Human rights groups and the United Nations accuse the Myanmar army of atrocities against the minority Muslim population.
Visit to camps
The United Nations estimates more than 600,000 Rohingya Muslims have fled to Bangladesh, where they live in squalid refugee camps. The pope will meet some of those refugees when he visits Bangladesh starting December 1.
"The pope's visit comes at a key moment for these two countries," said Vatican spokesman Greg Burke, adding that he expected a very interesting trip.
Francis will also separately meet Myanmar's de facto civilian leader and Nobel peace laureate, Aung San Suu Kyi.
International condemnation of Myanmar's treatment of the Rohingya has mounted in recent days, with U.S. Secretary of State Rex Tillerson saying Wednesday that it amounted to ethnic cleansing.
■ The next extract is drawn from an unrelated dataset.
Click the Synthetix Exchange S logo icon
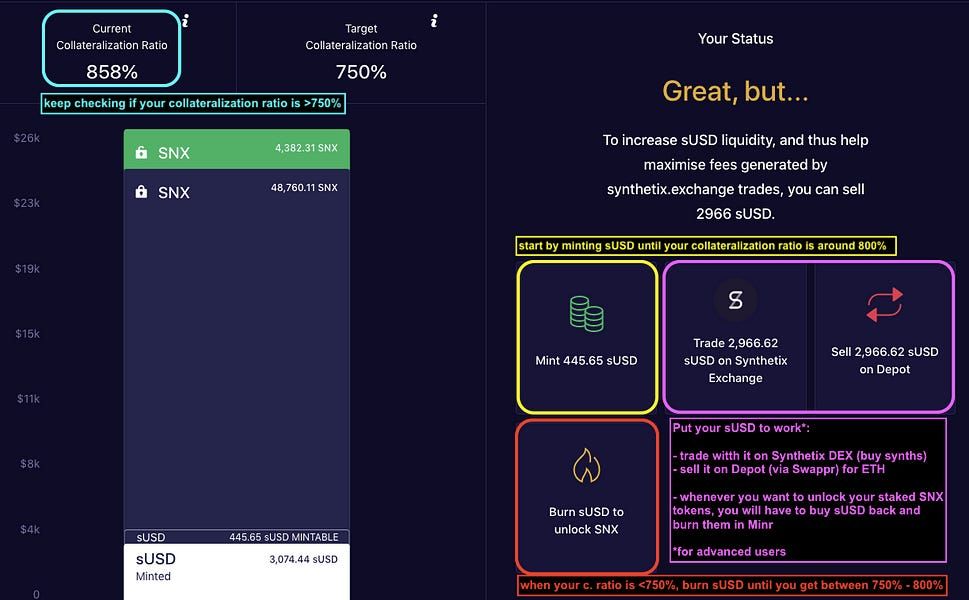 point(735,299)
Bo, the top Catholic official in Myanmar, has defended Aung San Suu Kyi against what he termed "unfair'' international criticism leveled against her. He has said she has no constitutional right to speak out against the military operation and has maneuvered in the best possible way to negotiate improvements not only for Rohingya but also for Myanmar's other minorities, Catholics included.